In other words, even though sizeof(0) == takeIntGive4(0) is true on this platform, you can't always just replace takeIntGive4(0) with sizeof(0) because sizeof has a lower precedence than a function call and sizeof(0)["foobar"] will be interpreted as sizeof( (0)["foobar"] ), not (sizeof(0))["foobar"] like it would be if sizeof() were a function.

You can make sizeof function-like, by wrapping it in a macro that parenthesizes it:

#define SIZEOF(X) (sizeof(X))

but keep in mind that sizeof also additionally returns integer constant expressions (except when used with variable-length arrays (VLAs)), which you can use in case labels, bitfield sizes, and array sizes and which function call expressions are incapable of returning.

It is an operator because it is built into the language. Just like + or < it is included in the language grammar. Because of this the sizeof operator can be evaluated when a program is compiled, unlike a user-defined function. For example we can define a function macro which returns the length of a (non-variable length) array:

#define LENGTH(array) (sizeof (array) / sizeof (array)[0])

The length expression is calculated when the program is compiled. At run-time the length of an array is not available (unless you store it in a separate variable).

It's an operator that's evaluated at compile-time.

In fact, it only requires the function-like syntax sizeof(T) when T is a type and not an instance of a type.

So, for example, if you have a variable int x, sizeof x is permissible; but sizeof(int) is required for the type int.

sizeof is an operator. It is listed among the list of unary operators in section 6.5.3p1 of the C standard:

6.5.3 Unary operators

Syntax

unary-expression:
  postfix-expression
  ++ unary-expression
  -- unary-expression
  unary-operator cast-expression
  sizeof unary-expression
  sizeof (type-name)
  _Alignof (type-name)

unary-operator: one of
  & * + - ~ !

As shown above it has two forms. The first form is sizeof followed by an expression. Note that in this form parenthesis are not required, unlike in a function call where they are. The second form is sizeof followed by a type name in parenthesis. Only the second form requires parenthesis, and a function cannot be passed a type name.

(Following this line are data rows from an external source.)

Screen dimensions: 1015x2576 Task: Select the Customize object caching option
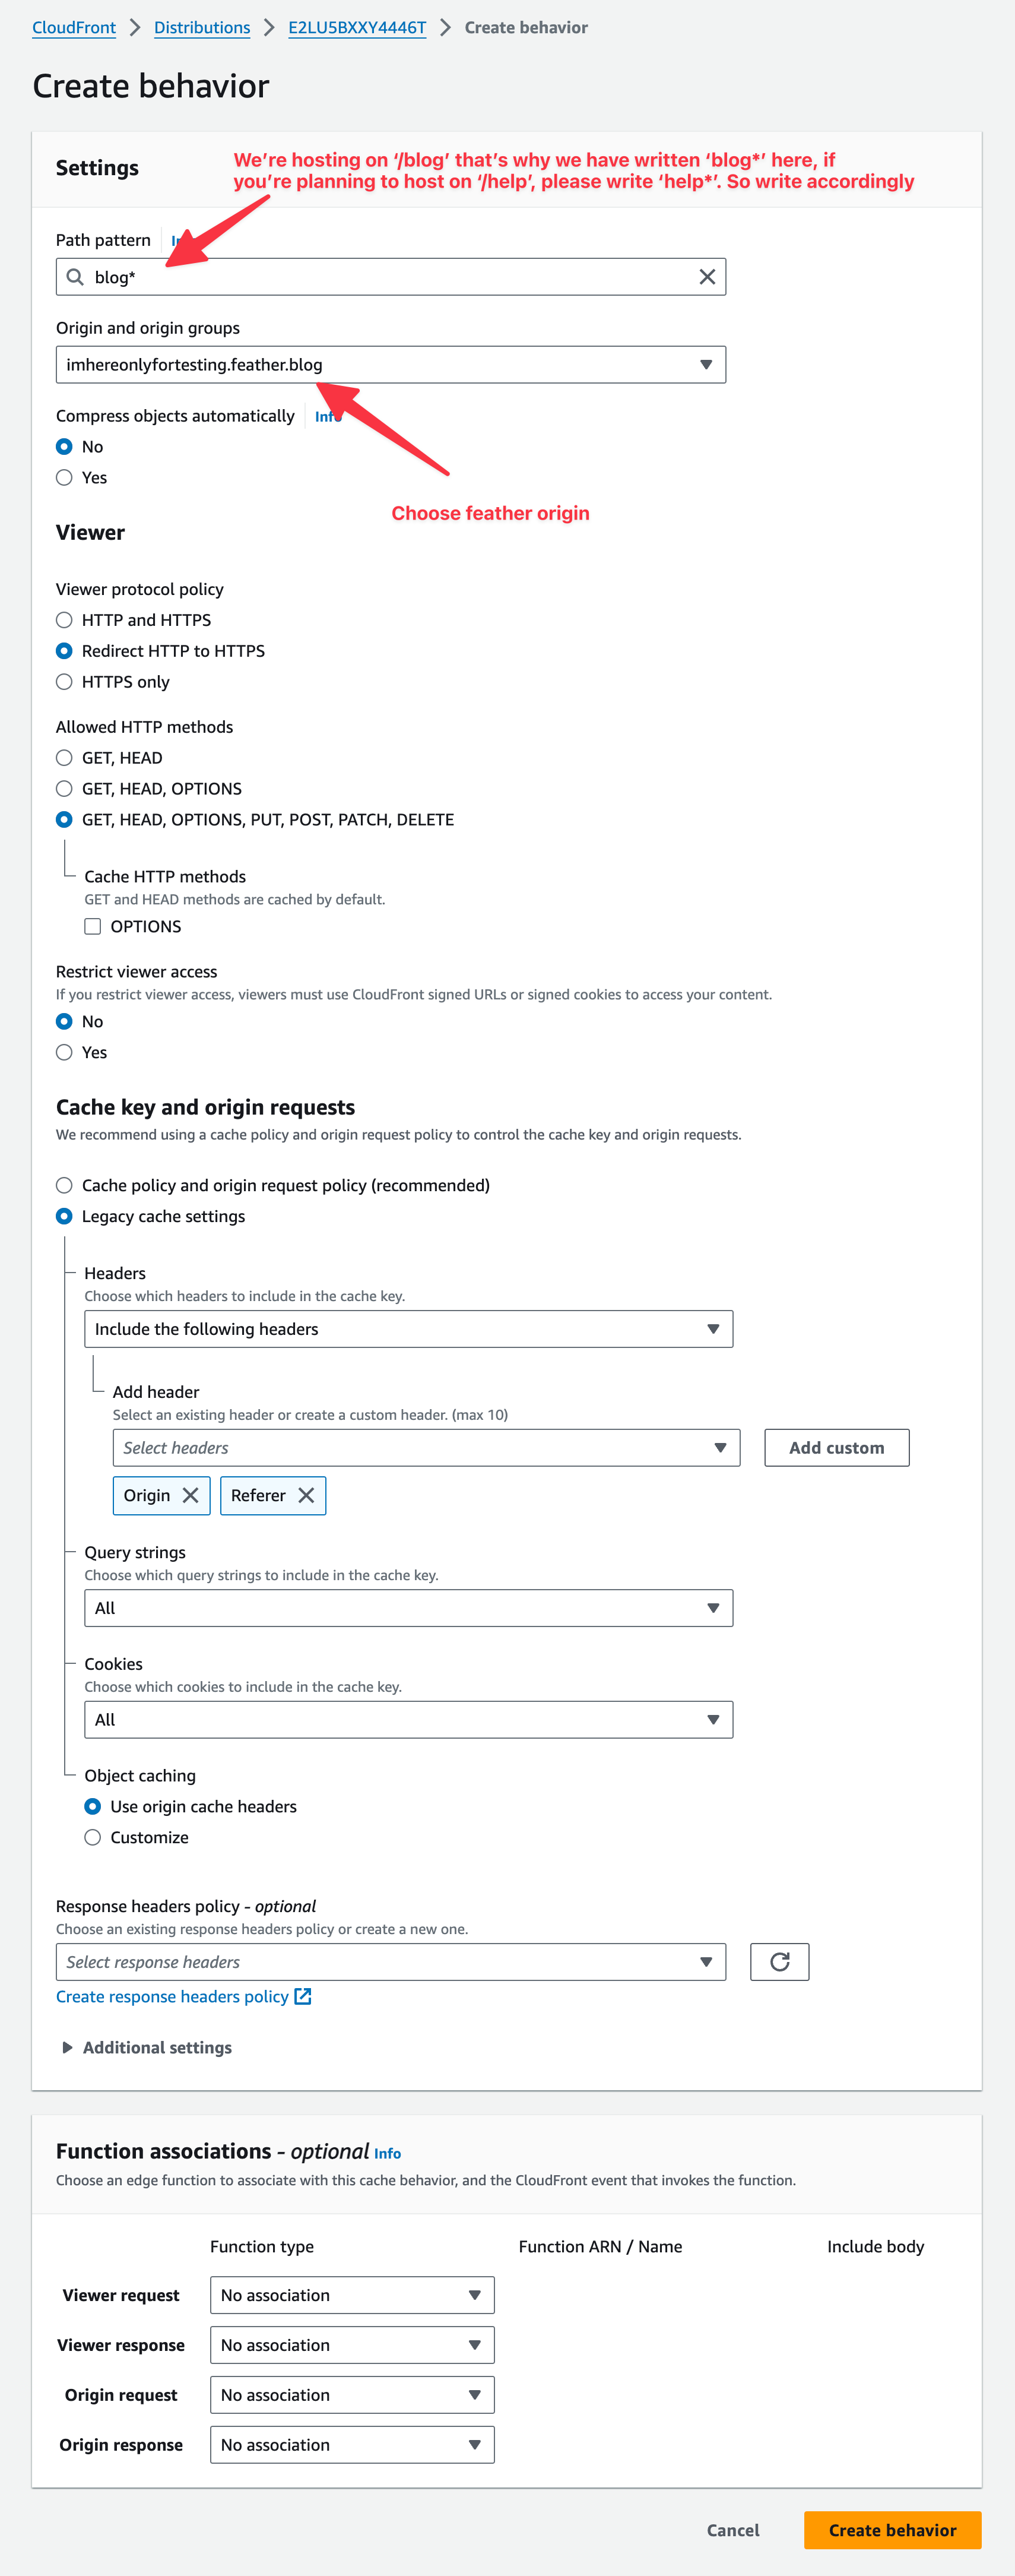tap(93, 1837)
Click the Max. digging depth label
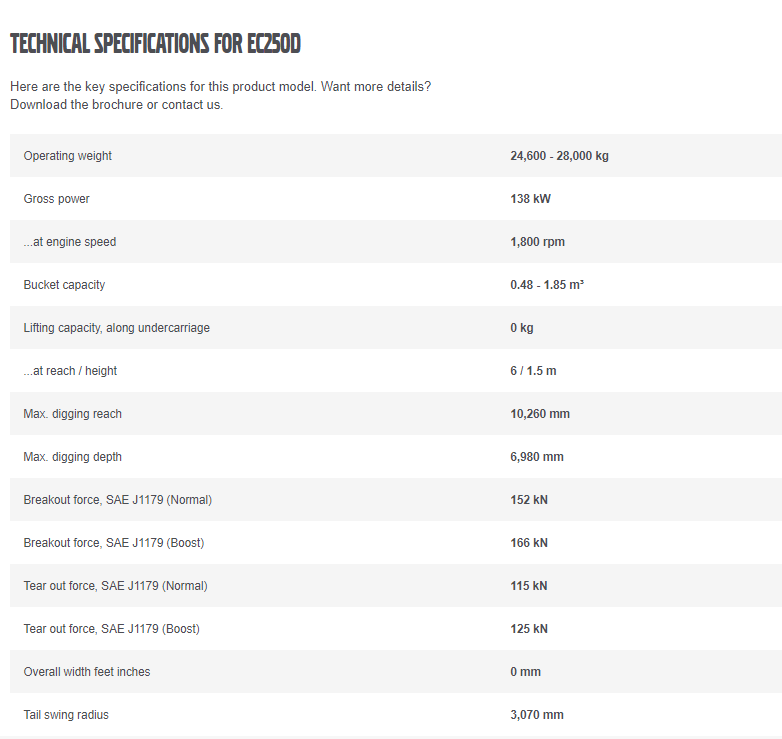This screenshot has height=739, width=782. [x=73, y=457]
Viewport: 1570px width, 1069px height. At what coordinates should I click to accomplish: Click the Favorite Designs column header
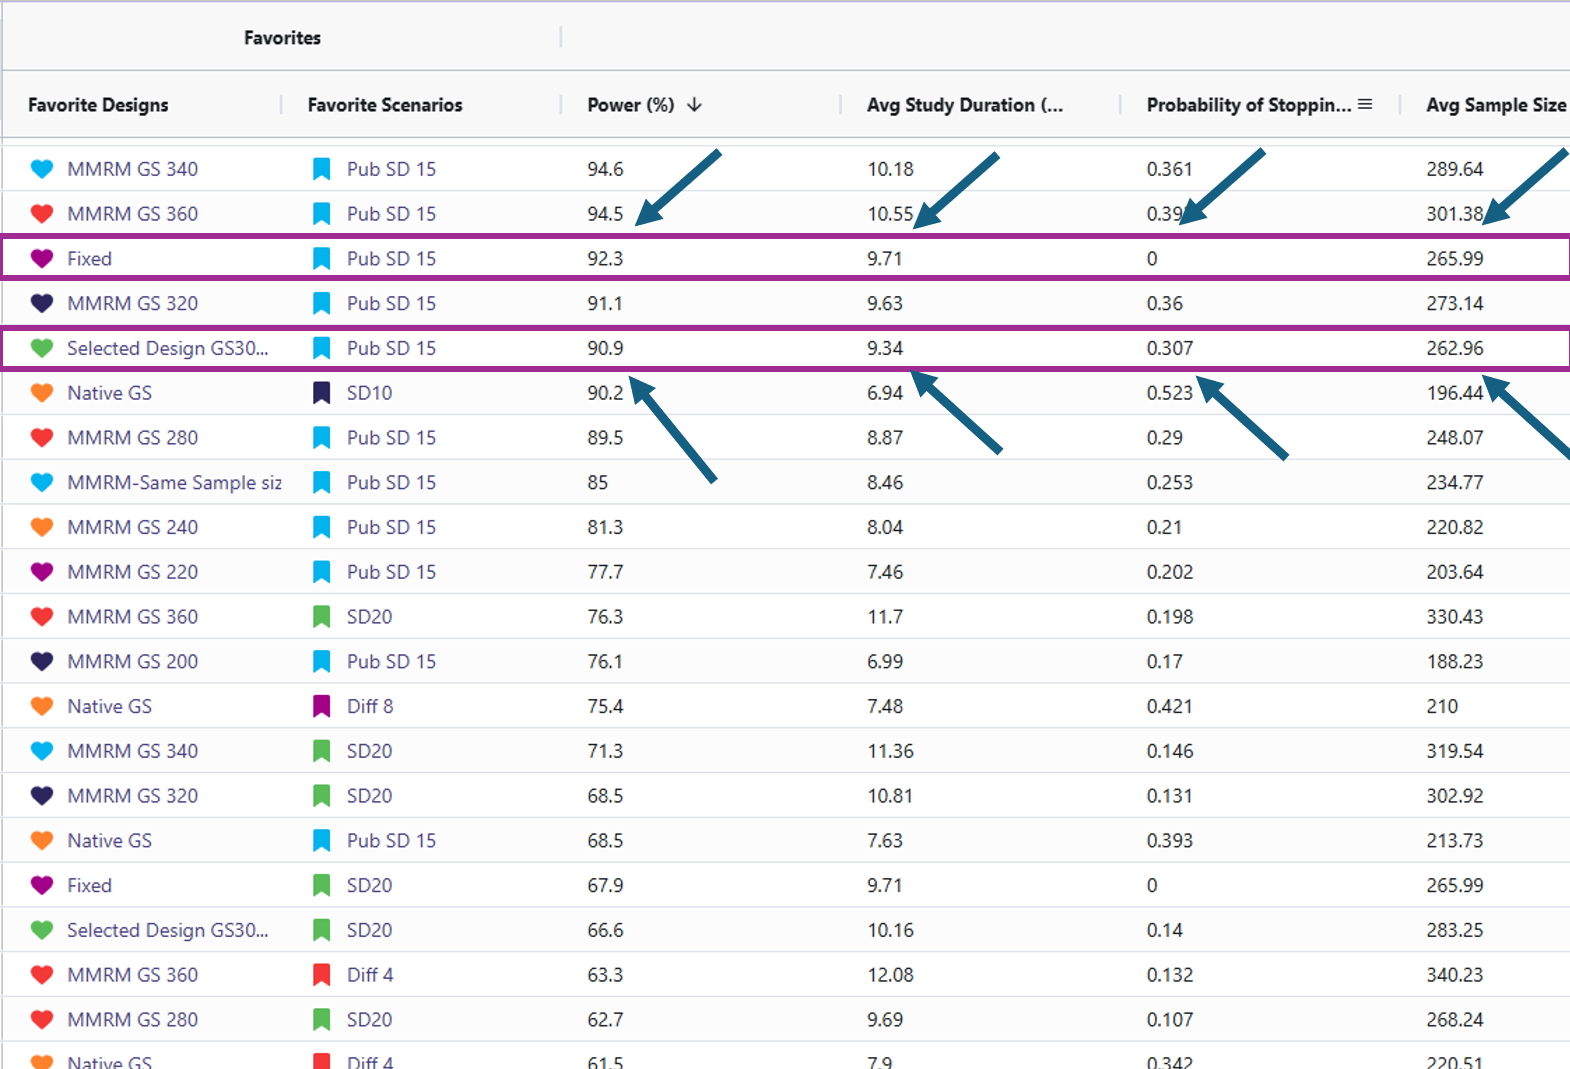tap(98, 105)
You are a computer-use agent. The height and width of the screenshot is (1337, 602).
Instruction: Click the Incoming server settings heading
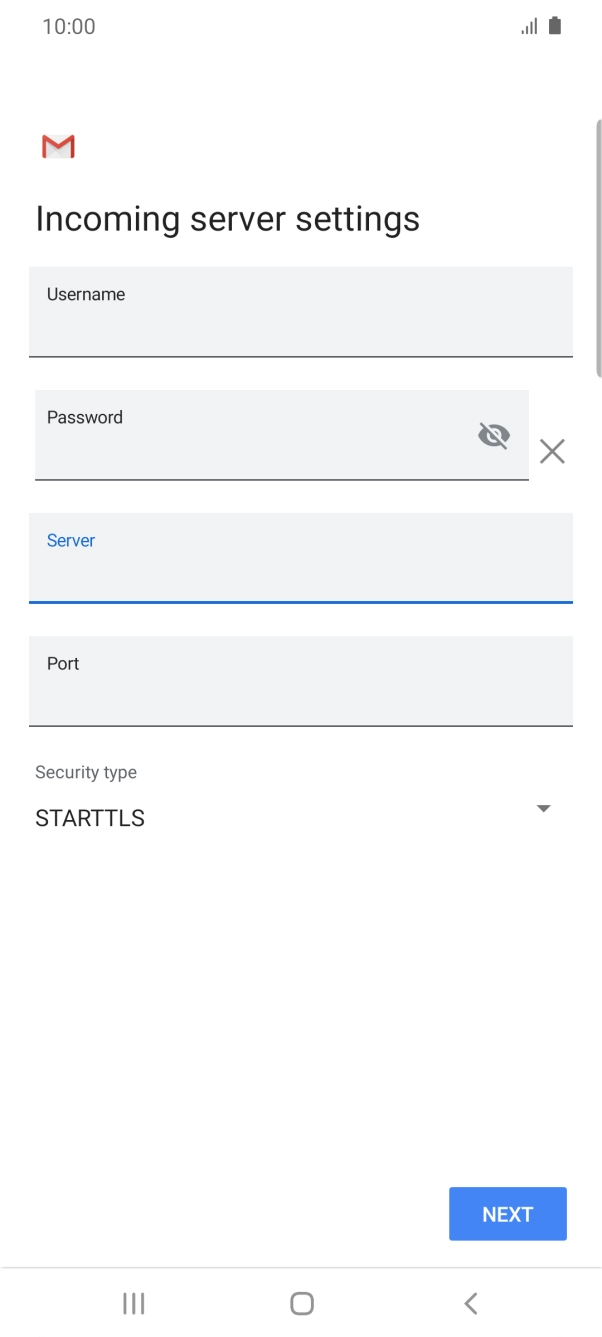227,218
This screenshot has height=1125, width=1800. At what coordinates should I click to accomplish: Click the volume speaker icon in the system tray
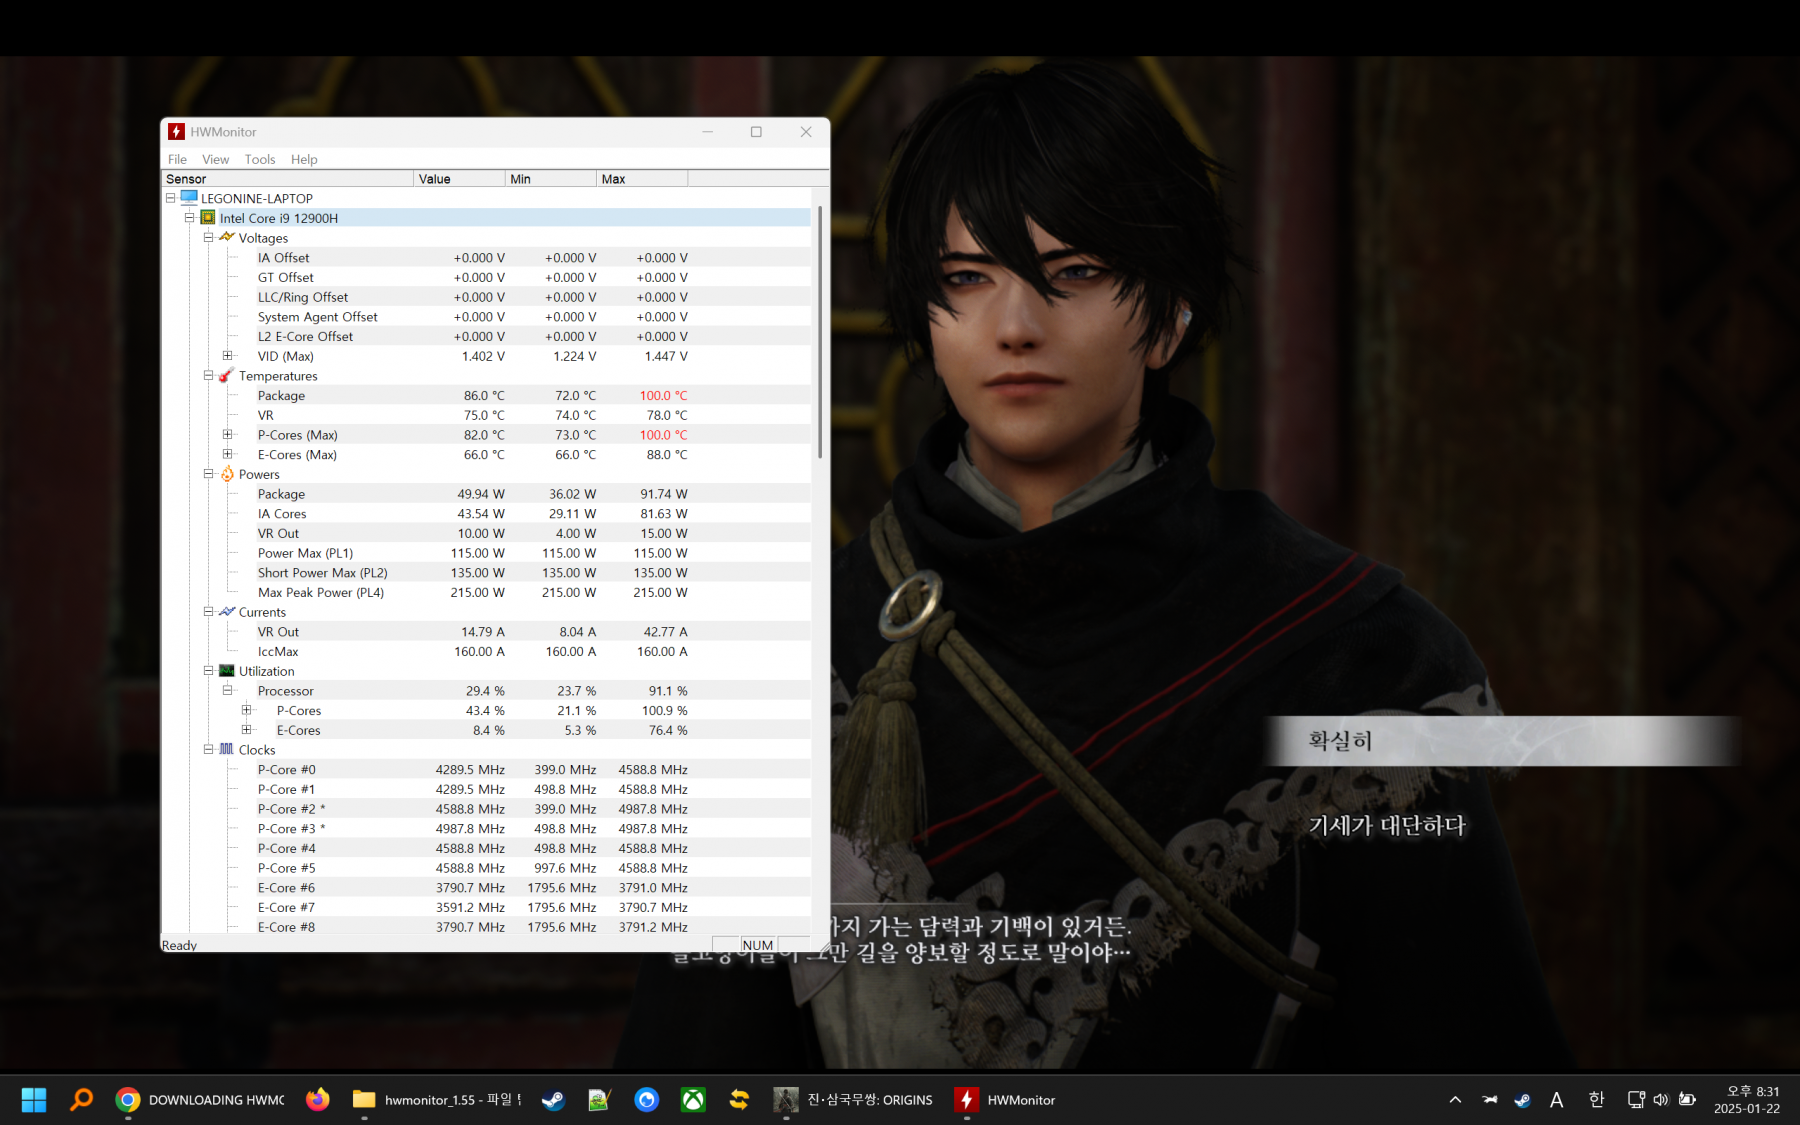click(1661, 1100)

It is further referred to as an operator in section 6.5.3.4:

6.5.3.4 The sizeof and _Alignof operators

...

2 The sizeof operator yields the size (in bytes) of its operand, which may be an expression or the parenthesized name of a type. The size is determined from the type of the operand. The result is an integer. If the type of the operand is a variable length array type, the operand is evaluated; otherwise, the operand is not evaluated and the result is an integer constant

Is sizeof a function or an operator?
Why we said sizeof(variable) is operator not function?

In addition to what other have answered, code can take the address of a function, but not the address of sizeof. Much like can cannot take the address of = or *.

size_t (*f1)() = strlen;
size_t (*f2)() = sizeof;
//                     ^ error: expected expression before ';' token

With objects, the () are not needed with sizeof, unlike a function call.

char array[42];
size_t n1 = sizeof array;
size_t n2 = strlen(array) + 1;
 

sizeof can be used with types, not so with a function call.

size_t sz1 = sizeof(double);
size_t sz2 = printf(double);
//                  ^ error: expected expression before 'double'